Streams connect though a chain of operations forming a stream pipeline. A stream is inherently lazy until you
call a terminal operation on it. An intermediate operation on a stream produces another stream. When you call a
terminal operation on a stream, the elements are pulled from the data source and pass through the stream pipeline.
Each intermediate operation takes elements from an input stream and transforms the elements to produce an output
stream. The terminal operation takes inputs from a stream and produces the result.
Figure 3-1 shows a stream pipeline with a data source, three streams, and three operations. The filter and map
operations are intermediate operations and the reduce operation is a terminal operation.
Data
source
filter
map
reduce
Terminal operation
Intermediate operations
Figure 13-1. A stream pipeline
In the figure, the first stream (on the left) pulls data from the data source and becomes the input source for the
filter operation. The filter operation produces another stream containing data for which the filter condition is true.
The stream produced by the filter operation becomes the input for the map operation. The map operation produces
another stream that contains the mapped data. The stream produced by the map operation becomes the input for
the reduce operation. The reduce operation is a terminal operation. It computes and returns the result, and then the
processing of stream is over.
I have used the phrase “a stream pulls/consumes elements from its data source” in the preceding discussion.

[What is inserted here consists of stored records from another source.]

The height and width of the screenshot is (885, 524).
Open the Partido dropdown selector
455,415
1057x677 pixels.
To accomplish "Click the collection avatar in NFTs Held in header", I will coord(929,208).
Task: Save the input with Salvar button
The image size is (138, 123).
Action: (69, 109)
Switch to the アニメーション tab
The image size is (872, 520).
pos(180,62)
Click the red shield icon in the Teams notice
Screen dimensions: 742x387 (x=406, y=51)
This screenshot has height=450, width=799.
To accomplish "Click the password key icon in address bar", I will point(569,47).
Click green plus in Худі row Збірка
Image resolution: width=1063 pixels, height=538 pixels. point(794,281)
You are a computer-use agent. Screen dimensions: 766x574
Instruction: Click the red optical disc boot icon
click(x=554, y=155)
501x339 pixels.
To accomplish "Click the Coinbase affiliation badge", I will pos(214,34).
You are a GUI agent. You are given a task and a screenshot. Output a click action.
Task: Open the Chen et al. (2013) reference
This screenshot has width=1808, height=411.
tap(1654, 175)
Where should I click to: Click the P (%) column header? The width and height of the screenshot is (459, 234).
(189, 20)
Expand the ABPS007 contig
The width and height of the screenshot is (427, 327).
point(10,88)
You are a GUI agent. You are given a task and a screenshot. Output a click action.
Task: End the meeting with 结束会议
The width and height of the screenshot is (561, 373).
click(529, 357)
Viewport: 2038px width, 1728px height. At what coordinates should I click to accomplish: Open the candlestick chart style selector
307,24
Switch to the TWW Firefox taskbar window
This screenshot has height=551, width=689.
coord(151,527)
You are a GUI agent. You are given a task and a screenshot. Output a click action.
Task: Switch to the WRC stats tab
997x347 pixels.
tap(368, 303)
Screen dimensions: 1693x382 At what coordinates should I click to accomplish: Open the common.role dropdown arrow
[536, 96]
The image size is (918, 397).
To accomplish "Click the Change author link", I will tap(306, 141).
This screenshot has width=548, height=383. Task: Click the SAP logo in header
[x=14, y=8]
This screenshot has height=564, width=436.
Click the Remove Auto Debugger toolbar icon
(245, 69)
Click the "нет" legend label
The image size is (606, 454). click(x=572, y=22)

this does not mean that the stream removes the elements from the data source; it only reads them. Streams are
designed to support functional programming in which data elements are read and operations on the read data elements
produce new data elements. however, the data elements are not modified (or at least should not be modified).
Tip
Stream processing does not start until a terminal operation is called. If you just call intermediate operations
on a stream, nothing exciting happens, except that they create another stream objects in memory, without reading
data from the data source. This implies that you must use a terminal operation on a stream for it to process the
data to produce a result. This is also the reason that the terminal operation is called a result-bearing operation and
intermediate operations are also called non result-bearing operations.